Israel's Self-Delegitimization Movement
Sorry about the blog silence. We've been gallivanting around southern Israel, and the hi-tech Start-Up Nation seems to end somewhere just south of Beersheva. After that it's pretty much the Camels-and-Schwarma Nation. Which isn't a bad thing, but as an ardent Ben-Gurionist (friend-of-Goldblog Faye Bittker, the Voice of the South, arranged for us an excellent tour of the Ben-Gurion archives at Sde Boker yesterday; the junior Goldblogs will one day come to appreciate what they learned), I'm a big believer in settling the desert. As opposed to settling other parts of Biblical Israel. From Ethan Bronner:
In the West Bank, most of the building in recent years has been in large settlements relatively close to Israel that are widely expected to be annexed to it by swapping land elsewhere in a future deal. These include the large settlements of Maale Adumim, Gush Etzion bloc, Betar Illit and Modiin Illit.
Building in those areas generally requires government tenders, and those have been slower in coming lately. The intense recent growth has been more in private building, mostly in smaller and more remote settlements, places with names like Tapuach, Talmon, Ofra, Eli and Shiloh. A number of unauthorized outposts are also seeing substantial growth. The Defense Ministry is in charge of all activity in the West Bank and has the authority to stop even private construction, although it may end up paying compensation.
I would like someone in the Netanyahu government to please explain the plan here. It would make things so much easier to understand if we just knew the plan. Is the plan to continue settling Judea and Samaria so that there is no chance whatsoever of creating a Palestinian state? And if this is the plan, then what happens to those Palestinians who are being denied a state? Will they be absorbed into democratic Israel, thus bringing about an end to the idea that there should be a single small country on earth where Jews can be a majority? Or are they going to be denied democratic rights, in which case, well, Israel as we know it will cease to exist. Or is there some other plan? Or -- maybe -- there is no plan. Maybe these things just happen.

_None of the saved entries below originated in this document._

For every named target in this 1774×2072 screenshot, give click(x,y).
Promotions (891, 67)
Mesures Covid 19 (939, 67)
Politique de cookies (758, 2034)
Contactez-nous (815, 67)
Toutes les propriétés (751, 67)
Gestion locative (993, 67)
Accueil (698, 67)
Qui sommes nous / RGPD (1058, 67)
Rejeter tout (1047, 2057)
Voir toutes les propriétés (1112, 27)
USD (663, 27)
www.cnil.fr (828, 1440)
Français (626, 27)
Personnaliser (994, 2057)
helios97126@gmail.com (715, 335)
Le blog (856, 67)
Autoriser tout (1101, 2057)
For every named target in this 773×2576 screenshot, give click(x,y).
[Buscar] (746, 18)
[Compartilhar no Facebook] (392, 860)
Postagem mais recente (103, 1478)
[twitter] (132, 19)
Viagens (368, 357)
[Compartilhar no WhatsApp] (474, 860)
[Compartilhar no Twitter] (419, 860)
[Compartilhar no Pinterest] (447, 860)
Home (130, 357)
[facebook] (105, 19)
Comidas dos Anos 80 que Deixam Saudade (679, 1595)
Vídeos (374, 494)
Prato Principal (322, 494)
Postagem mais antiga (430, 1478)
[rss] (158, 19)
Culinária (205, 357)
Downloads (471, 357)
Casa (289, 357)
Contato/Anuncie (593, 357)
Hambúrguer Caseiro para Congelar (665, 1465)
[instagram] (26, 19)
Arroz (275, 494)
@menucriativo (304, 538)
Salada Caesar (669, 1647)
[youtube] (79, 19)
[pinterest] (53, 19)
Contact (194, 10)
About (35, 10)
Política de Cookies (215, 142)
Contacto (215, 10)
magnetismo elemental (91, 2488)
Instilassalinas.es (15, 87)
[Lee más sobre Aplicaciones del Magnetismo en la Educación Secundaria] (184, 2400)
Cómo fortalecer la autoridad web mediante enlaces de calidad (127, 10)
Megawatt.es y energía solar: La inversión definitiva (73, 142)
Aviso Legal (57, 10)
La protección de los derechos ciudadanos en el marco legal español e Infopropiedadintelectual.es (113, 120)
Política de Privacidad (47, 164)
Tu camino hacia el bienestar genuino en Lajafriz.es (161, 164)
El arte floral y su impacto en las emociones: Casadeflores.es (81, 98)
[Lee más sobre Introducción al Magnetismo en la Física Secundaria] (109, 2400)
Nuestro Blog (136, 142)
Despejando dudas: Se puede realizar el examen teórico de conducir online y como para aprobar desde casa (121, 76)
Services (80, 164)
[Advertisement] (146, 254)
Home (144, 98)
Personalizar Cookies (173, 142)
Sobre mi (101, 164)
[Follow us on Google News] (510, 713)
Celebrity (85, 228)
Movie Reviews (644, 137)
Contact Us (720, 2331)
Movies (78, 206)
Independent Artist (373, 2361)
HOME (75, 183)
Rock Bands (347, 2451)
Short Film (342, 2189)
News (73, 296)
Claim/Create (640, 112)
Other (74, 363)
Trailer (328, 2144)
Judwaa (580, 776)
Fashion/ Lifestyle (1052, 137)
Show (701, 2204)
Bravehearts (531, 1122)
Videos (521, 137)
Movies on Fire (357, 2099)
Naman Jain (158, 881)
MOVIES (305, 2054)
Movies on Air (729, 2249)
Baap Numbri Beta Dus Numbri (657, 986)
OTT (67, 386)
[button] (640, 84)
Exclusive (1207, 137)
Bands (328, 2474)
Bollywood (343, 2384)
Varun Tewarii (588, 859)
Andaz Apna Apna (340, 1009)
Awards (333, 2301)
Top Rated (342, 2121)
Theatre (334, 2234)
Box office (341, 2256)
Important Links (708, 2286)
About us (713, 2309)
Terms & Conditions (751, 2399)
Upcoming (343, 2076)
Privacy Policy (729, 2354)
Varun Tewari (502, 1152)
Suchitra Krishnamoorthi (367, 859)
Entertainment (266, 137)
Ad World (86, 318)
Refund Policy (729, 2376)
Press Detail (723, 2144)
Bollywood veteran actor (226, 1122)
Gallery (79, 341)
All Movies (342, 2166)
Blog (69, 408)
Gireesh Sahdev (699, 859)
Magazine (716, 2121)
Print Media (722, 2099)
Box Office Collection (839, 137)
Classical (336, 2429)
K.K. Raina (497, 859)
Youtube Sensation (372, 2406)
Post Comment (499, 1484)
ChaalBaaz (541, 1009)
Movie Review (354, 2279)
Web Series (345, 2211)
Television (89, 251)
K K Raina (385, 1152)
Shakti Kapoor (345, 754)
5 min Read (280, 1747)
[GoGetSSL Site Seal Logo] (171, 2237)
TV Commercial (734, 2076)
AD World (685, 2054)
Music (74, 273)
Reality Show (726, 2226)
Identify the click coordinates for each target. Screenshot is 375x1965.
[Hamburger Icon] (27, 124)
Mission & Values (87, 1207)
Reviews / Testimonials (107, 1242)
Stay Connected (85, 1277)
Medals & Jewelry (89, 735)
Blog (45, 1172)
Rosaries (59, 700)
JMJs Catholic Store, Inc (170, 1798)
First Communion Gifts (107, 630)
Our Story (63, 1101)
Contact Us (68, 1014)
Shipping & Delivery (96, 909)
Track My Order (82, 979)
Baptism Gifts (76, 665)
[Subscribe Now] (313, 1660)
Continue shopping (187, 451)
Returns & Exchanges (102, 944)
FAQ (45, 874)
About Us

But these settlements come with a price. I don't believe that the Boycott-the-Jewish-State movement is motivated by the presence of settlements on the West Bank; it is motivated by something much, much darker. But the question must be asked: Why would Israel's government acquiesce to the building of settlements that serve only to hurt Israel's reputation among people who are on the fence? Put aside the arguments about what the Palestinians as a people deserve, and put aside the arguments about Israel's demographic future. Even right-wingers agree that Israel's reputation in the world is the lowest it has ever been. Why drive it even lower? So, again: What is the plan?